En general, solo se muestra el texto de una política de la empresa después de que se cumple la condición pertinente. En este ejemplo, eso significa que el entrenador de IA solo muestra la política de cancelación después de que el cliente expresa que desea cancelar. En el siguiente ejemplo de entrada, el tema previsto de la conversación se refleja tanto en el título visible como en la condición. El contenido del texto que se muestra al agente se define en el detalle de la pantalla.
Entrada para el entrenador de IA:
display_title: order cancellation display_detail: Company cancellation policy: Orders cannot be canceled more than 30 days after they have been placed. Only the cancellation team can process order cancellations. condition: the customer wants to cancel an order agent_action: N/A
Acción del agente
Lo ideal es que puedas verificar cada paso de la acción del agente en función de las siguientes tres fuentes de información:
- Instrucciones: Consulta los detalles en la sección anterior.
- Transcripción de la conversación: Documenta lo que dicen un agente y un cliente durante una conversación de atención al cliente.
- Datos incorporados: Son los datos relevantes del cliente que no se encuentran directamente en la conversación, como las transacciones recientes, las facturas y las promociones en curso.

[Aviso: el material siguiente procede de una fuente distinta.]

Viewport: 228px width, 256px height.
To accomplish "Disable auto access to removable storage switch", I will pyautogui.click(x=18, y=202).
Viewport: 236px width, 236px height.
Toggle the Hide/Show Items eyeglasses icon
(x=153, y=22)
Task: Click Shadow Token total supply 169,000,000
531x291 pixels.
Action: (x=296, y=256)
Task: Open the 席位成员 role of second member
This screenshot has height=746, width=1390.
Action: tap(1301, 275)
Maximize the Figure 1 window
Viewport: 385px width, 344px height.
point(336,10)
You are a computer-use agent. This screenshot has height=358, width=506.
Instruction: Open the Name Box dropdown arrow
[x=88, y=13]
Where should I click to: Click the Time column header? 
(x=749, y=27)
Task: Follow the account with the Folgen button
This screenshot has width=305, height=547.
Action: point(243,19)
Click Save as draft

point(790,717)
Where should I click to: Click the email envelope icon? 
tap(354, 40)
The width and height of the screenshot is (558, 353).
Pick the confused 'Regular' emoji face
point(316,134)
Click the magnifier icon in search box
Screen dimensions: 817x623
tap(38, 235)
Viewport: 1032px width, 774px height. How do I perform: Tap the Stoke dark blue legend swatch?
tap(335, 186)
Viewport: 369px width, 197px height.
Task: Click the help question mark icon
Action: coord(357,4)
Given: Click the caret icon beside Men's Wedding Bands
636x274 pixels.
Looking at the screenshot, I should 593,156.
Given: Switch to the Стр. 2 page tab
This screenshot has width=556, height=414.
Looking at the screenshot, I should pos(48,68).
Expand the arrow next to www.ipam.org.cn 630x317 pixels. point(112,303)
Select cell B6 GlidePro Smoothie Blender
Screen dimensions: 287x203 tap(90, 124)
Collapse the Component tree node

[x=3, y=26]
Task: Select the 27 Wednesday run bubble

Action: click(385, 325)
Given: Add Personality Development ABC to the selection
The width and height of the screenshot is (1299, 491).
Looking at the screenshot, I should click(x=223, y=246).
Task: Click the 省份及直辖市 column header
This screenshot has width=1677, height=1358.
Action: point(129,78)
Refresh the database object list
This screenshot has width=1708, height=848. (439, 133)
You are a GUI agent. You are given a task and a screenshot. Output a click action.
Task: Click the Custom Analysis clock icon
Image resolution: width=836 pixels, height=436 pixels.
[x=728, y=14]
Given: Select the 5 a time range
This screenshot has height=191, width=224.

A continuación, se muestra un ejemplo de algunos datos transferidos que el entrenador de IA podría usar:
ingested_data_key: Product Recommendation ingested_data_value: * Microwave-safe, glass food container set, $29.99 * Gila Complete Window Film Application Kit, $19.99
Faltan datos
Si una acción del agente requiere información que falta en otras partes de la instrucción y en la transcripción de la conversación, la API que proporciona los datos ingeridos también debe proporcionar la información faltante.
Evita escribir cualquier acción que requiera información que no se encuentre en esas fuentes.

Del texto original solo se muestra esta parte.